* TRY IT:
Show each line from the listing that includes the word "beside".

* PROVIDED MATERIAL:
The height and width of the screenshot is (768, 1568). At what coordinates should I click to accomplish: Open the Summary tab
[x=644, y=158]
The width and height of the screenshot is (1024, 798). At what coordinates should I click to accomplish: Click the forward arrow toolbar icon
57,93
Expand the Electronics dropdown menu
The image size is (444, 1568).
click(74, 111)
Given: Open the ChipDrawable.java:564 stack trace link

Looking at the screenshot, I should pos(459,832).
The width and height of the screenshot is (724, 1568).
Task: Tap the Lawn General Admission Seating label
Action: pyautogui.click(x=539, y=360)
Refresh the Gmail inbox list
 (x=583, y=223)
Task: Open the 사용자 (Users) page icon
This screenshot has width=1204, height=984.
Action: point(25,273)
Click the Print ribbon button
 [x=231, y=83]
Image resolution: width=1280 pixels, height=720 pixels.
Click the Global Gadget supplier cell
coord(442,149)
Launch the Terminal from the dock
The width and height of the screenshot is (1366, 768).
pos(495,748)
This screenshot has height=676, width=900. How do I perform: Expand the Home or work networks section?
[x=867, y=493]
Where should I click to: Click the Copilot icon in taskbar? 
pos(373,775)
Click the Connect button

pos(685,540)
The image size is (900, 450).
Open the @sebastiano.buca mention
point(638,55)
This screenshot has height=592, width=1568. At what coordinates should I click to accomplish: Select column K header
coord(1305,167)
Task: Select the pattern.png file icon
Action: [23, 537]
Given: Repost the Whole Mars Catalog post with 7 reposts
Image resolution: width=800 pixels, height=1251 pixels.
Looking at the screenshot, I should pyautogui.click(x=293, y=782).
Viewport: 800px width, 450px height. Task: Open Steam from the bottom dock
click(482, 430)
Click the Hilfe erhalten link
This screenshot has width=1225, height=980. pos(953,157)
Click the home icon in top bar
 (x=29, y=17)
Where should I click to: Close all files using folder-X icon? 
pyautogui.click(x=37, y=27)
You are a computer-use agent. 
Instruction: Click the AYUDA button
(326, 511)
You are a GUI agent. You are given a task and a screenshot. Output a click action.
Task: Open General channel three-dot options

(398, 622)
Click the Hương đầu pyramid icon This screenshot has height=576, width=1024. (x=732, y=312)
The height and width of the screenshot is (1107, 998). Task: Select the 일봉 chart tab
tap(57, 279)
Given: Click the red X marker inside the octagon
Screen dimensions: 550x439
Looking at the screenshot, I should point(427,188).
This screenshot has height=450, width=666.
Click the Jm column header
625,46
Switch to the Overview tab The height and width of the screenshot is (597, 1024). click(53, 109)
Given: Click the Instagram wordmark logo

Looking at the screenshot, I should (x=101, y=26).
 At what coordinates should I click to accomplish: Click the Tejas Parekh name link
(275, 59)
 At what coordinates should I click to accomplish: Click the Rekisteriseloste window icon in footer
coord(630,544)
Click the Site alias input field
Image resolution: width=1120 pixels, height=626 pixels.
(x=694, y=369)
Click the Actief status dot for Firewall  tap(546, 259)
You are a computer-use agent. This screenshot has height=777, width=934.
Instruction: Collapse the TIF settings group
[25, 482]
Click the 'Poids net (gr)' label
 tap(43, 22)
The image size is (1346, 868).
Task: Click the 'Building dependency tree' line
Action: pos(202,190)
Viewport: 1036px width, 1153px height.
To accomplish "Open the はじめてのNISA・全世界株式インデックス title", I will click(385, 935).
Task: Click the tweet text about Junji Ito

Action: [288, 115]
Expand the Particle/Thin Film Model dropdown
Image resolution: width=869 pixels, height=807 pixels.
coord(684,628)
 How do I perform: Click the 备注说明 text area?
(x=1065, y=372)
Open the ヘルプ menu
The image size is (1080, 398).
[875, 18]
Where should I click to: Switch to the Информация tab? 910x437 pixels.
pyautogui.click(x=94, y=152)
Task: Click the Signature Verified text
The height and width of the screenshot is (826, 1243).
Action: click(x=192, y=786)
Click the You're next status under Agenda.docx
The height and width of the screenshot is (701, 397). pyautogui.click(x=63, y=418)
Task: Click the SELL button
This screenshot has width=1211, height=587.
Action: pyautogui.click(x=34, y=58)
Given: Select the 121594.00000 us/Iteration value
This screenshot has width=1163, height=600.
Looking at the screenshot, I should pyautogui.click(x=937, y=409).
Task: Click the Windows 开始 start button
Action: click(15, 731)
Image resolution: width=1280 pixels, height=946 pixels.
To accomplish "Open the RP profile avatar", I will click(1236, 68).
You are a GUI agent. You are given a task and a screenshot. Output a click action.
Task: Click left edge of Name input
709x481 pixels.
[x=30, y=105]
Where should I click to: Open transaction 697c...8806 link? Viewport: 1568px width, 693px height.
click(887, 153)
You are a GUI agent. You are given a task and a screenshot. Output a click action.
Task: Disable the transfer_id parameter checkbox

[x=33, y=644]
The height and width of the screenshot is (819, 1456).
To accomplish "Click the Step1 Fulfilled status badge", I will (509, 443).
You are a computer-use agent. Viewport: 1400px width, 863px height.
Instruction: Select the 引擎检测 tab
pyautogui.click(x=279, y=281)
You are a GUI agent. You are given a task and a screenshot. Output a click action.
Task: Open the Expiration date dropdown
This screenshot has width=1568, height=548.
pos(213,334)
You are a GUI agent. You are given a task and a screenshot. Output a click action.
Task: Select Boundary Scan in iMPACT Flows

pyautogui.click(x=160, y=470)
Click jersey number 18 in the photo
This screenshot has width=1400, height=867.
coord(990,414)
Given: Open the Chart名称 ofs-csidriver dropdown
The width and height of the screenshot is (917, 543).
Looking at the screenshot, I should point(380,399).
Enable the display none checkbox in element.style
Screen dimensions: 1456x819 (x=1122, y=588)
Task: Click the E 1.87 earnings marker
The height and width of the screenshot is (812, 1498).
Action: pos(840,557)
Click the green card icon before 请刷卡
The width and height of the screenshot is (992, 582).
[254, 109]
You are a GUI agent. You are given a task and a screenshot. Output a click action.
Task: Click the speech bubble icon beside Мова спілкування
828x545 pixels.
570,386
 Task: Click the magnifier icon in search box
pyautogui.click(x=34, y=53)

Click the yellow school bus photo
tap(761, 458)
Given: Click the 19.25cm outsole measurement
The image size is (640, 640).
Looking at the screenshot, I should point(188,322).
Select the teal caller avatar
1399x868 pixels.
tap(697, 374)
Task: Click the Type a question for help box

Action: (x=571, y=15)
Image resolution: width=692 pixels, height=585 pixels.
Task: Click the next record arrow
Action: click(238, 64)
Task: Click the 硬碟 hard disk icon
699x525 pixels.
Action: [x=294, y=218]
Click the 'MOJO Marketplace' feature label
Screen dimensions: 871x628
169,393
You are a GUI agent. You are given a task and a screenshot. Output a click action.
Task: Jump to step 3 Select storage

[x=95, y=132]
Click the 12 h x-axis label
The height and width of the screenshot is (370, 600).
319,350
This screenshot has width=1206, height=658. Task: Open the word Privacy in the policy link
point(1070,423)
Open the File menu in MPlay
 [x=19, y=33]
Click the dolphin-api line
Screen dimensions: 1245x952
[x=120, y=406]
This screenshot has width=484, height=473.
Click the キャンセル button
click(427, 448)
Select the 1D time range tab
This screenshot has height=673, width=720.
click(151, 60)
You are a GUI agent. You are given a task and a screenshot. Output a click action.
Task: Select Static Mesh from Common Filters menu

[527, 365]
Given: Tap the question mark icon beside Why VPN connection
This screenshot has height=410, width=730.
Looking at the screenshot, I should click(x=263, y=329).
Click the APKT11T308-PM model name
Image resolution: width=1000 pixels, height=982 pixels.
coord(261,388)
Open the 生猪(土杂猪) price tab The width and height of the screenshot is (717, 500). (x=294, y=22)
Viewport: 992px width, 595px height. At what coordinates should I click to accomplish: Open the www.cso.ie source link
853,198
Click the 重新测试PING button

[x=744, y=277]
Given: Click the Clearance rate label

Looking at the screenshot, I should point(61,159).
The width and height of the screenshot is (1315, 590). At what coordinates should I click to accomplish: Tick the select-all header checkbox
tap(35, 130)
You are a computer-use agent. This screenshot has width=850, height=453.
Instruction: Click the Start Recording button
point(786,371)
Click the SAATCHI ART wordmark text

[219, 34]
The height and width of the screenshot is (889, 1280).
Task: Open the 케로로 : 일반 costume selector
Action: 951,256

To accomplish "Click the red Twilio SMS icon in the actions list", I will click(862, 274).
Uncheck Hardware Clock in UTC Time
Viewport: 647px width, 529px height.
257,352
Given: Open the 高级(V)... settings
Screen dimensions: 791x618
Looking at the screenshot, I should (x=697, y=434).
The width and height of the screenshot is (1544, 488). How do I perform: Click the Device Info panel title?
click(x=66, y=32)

* SOLUTION FOR THIS PROBLEM:
Task: Click the speech bubble icon beside Мова спілкування
Given: Tap the question mark icon beside Why VPN connection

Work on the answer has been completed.